Tchad : une remise collective de peines accordée à plusieurs catégories de condamnés

Le président de la République a accordé des remises partielles de peines à plusieurs catégories de condamnés de droit commun. La mesure est contenue dans le décret n°2151/PR/2026 du 14 août 2026, pris conformément aux dispositions relatives au droit de grâce.

Le président de la République a accordé des remises partielles de peines à plusieurs catégories de condamnés de droit commun. La mesure est contenue dans le décret n°2151/PR/2026 du 14 août 2026, pris conformément aux dispositions relatives au droit de grâce.

Selon le décret, l’ampleur de la remise varie en fonction de la durée de la peine prononcée. Les condamnés à une peine de plus de deux mois et allant jusqu’à cinq mois bénéficient ainsi d’un mois de remise. Cette réduction passe à deux mois pour les peines supérieures à cinq mois et ne dépassant pas un an, puis à cinq mois pour les condamnations comprises entre plus d’un an et deux ans.

Pour les peines allant au-delà de deux ans, les réductions deviennent progressivement plus importantes : dix mois pour les condamnations de plus de deux à trois ans, un an pour celles de plus de trois à cinq ans, dix-huit mois pour les peines supérieures à cinq ans et allant jusqu’à huit ans, et trois ans pour les condamnations de plus de huit à dix ans.

Les détenus condamnés à des peines supérieures à dix ans et allant jusqu’à quinze ans bénéficient, quant à eux, de quatre années de remise. La réduction atteint cinq ans pour les peines comprises entre plus de quinze et vingt ans, et huit ans pour les condamnations supérieures à vingt ans et allant jusqu’à trente ans.

Le décret prévoit également une mesure particulière pour les personnes condamnées à la réclusion à perpétuité. Ces peines sont commuées en une peine privative de liberté de vingt ans.

Toutefois, cette mesure de clémence connaît des limites. Les personnes condamnées pour terrorisme, trafic de stupéfiants ou crimes à caractère sexuel sont expressément exclues du bénéfice de la remise collective de peine.

Le texte précise par ailleurs que les réductions accordées ne portent pas atteinte aux droits de l’État, des parties civiles ou des tiers.
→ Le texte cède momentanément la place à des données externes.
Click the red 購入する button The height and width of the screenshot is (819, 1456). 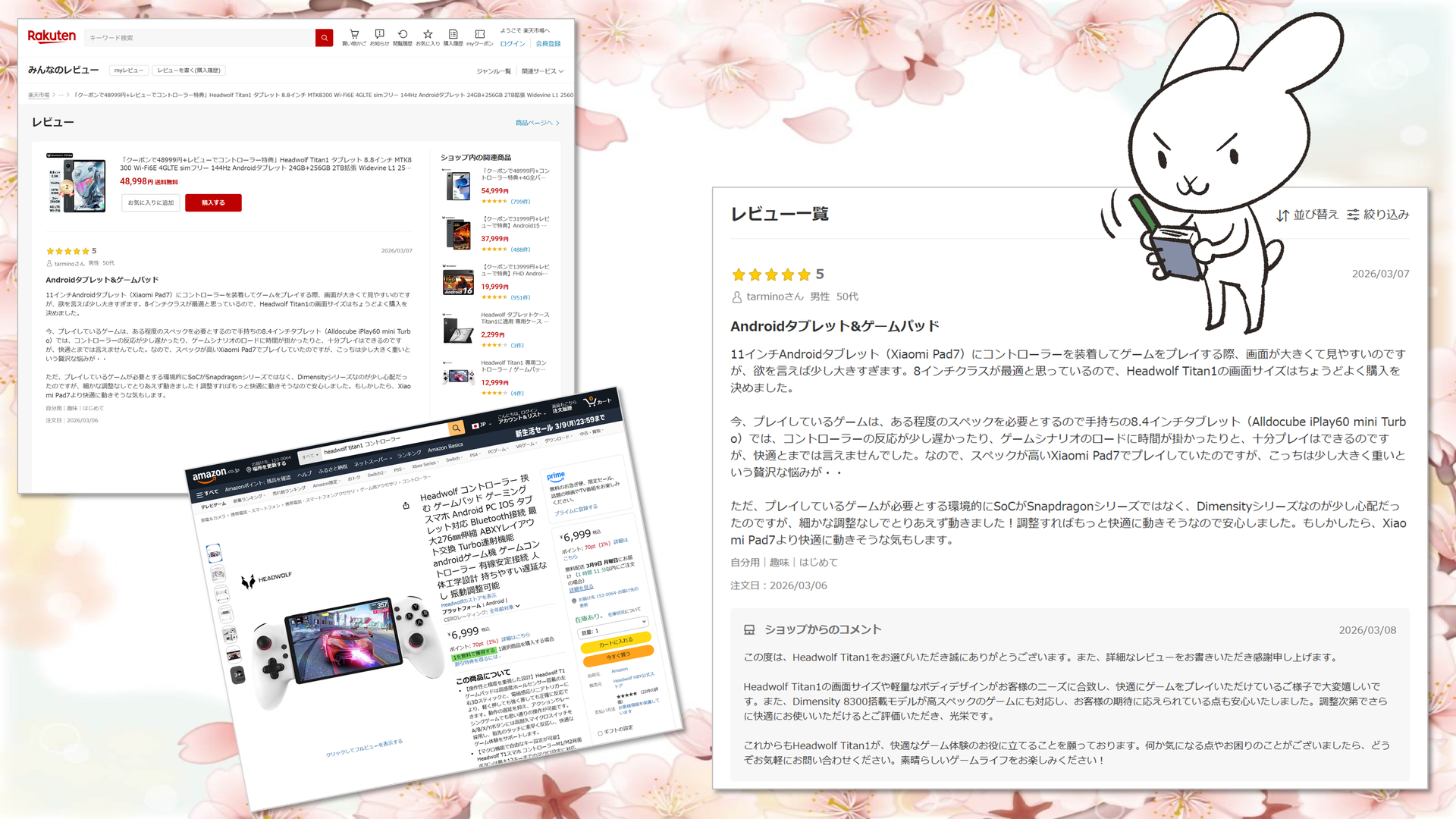click(x=213, y=202)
Autrement dit, la mesure concerne la durée de la peine privative de liberté sans effacer les autres obligations ou droits découlant des décisions judiciaires.

Le Garde des Sceaux, ministre de la Justice et des Droits humains, est chargé de l’exécution du décret, qui prend effet dès sa signature, avant son enregistrement et sa publication au Journal officiel de la République.